Automating Content Through Analytics

Adaptive systems help automating learning content by changing responses to inputs based on context (historical data) and circumstance (data collected from other sources). The efficiency of adaptive systems is measured by their ability to optimize on results affecting these changes. Such robust systems are designed to gather data, analyze, formulate decisions to optimize learning experience.

How Can Learning Analytics Help?

For corporates, learning and training are the fundamental tools towards improving employee engagement and workplace productivity. The overall learning experience is a series of mouse clicks, navigation, and interaction with online learning platform. With Learning Analytics, it is possible to aggregate learners’ activities and view them in comprehensible forms. Also, you can analyze who all are active learners, what they read and how they interact with Learning Management Systems (LMS). In the past, analytics were entirely driven by the needs of the education sector to support planning and decision-making.

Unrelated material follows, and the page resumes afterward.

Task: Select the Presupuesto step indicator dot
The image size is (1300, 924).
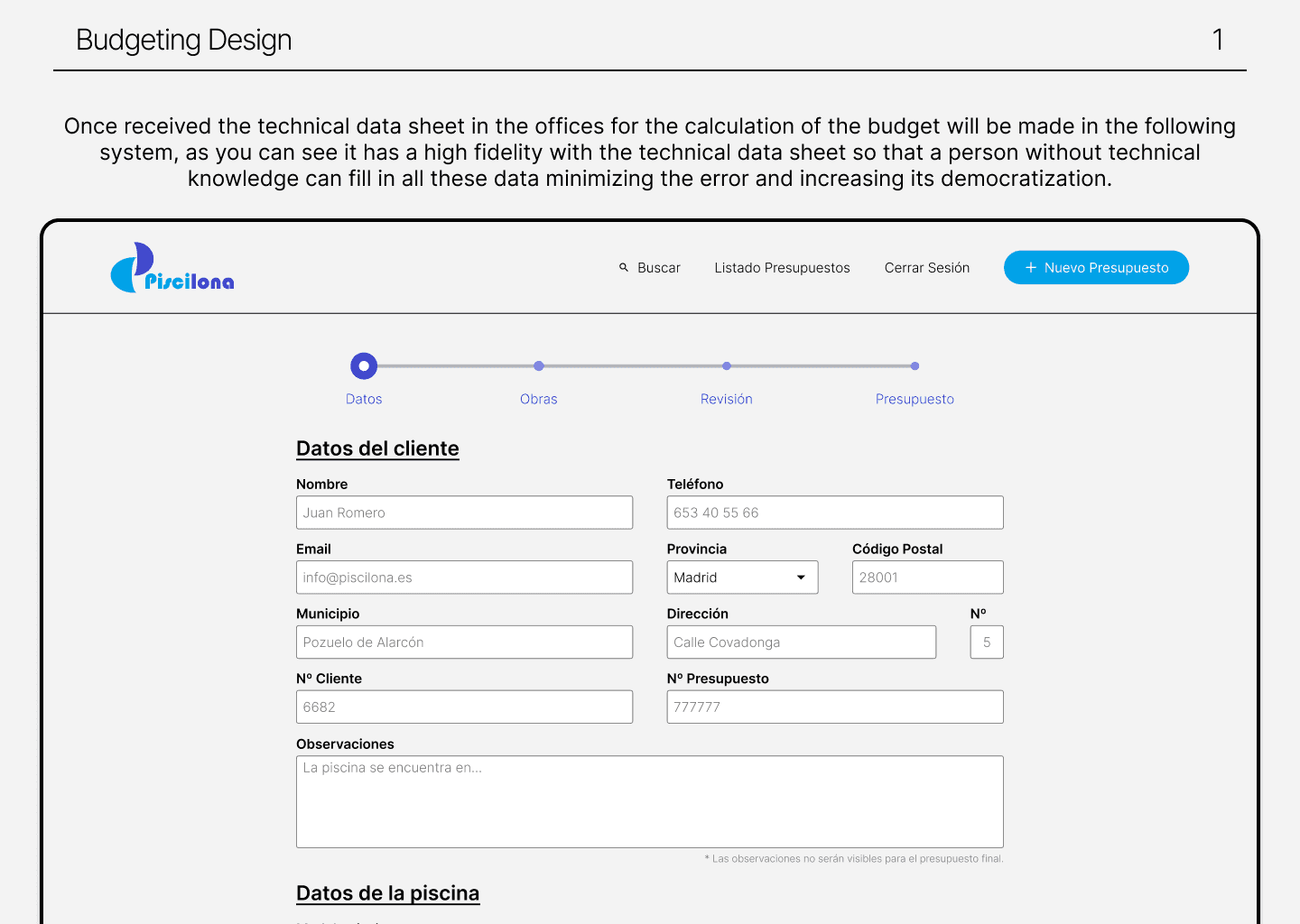Action: click(915, 366)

During this process, there has been a plethora of learning approaches from different arenas, including business intelligence, data mining, predictive modelling, web analytics and more.

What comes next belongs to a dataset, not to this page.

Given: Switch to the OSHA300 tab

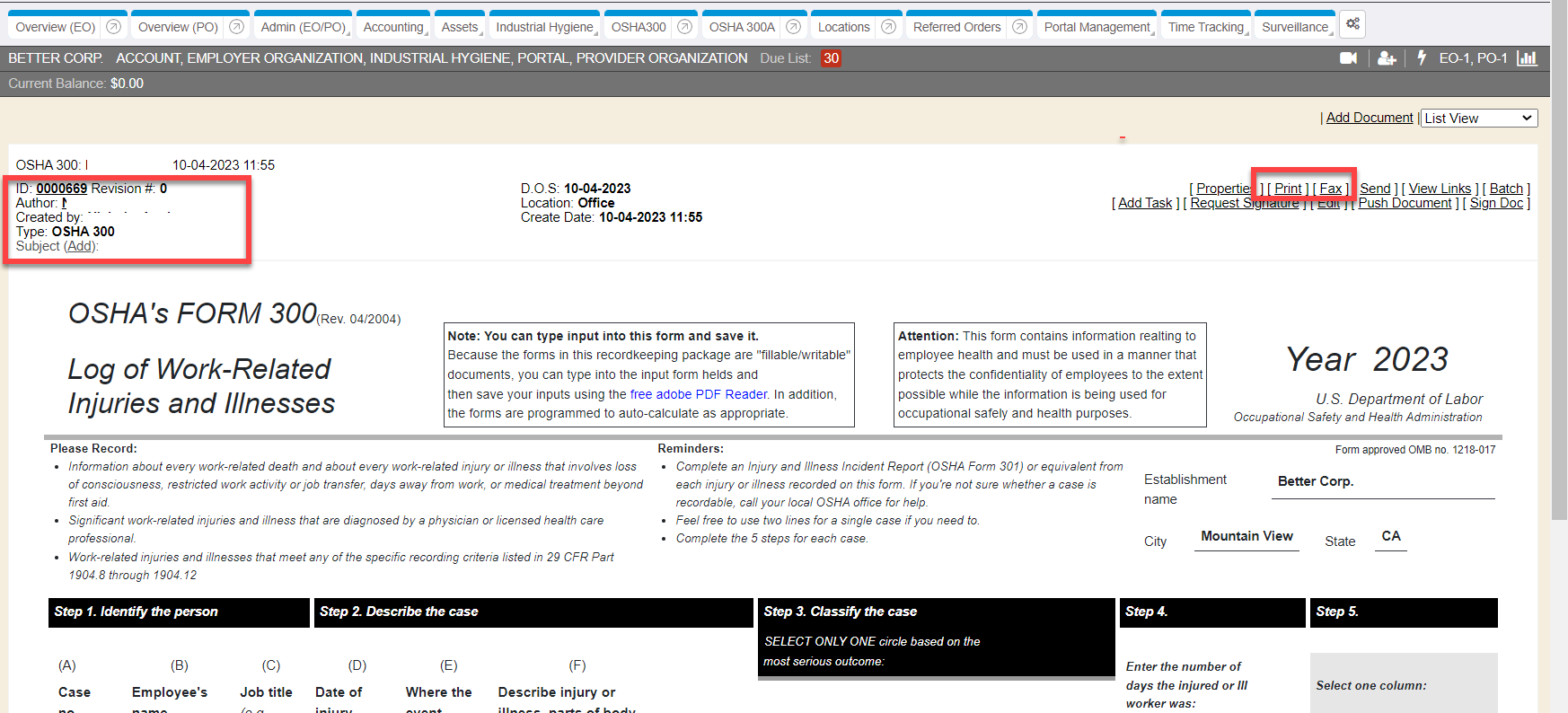Looking at the screenshot, I should point(639,28).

Due to multi-disciplinary nature of Learning Analytics and availability of Big Data, there are numerous opportunities to answer difficult questions and impart solutions to tackle challenges of learning industries. For instance, giving timely feedback to learners is considered as one of the most important ways to empower learning experience. However, large classes could hardly provide feedback to an individual learner. Mostly, they need to wait for the assessment results to get any feedback regarding their progress. By analyzing data about learners’ tasks and visualizing outcomes, Learning Analytics can provide real-time feedback about learners and give them tips on improving learning.

Data analytics identifies how learners interact with training content, learning activities and with each other. Seeking information on such interactions help educators develop an accurate understanding of learners’ needs. By providing trainers with the ability to monitor and compare success across varied methods of instruction, Learning Analytics aid them improve the quality and impact of their courses.

The possibilities to use data to enhance workplace training models is increasing. More number of organizations are embracing data analytics in eLearning to reshape workplace training culture. There has been a constant transformation to a learning culture in which data analysis is used to support decision-making process, providing an effective learning experience for both instructors and learners.

Today, organizations should be aware of ecosystem emerging around the idea of analytics. These need to be familiar with the right tools and strategies, and have the correct know-how to apply them practically, analyzing how learning can be improved. Undoubtedly, integration of analytical tactics into eLearning has opened a new space for innovation, that can provide educators and learners with quick feedback on learning processes. This capacity is the basis for reshaping training structures. And for it to turn into reality, it is important to identify the role of Learning Analytics and its impact on existing and future training models.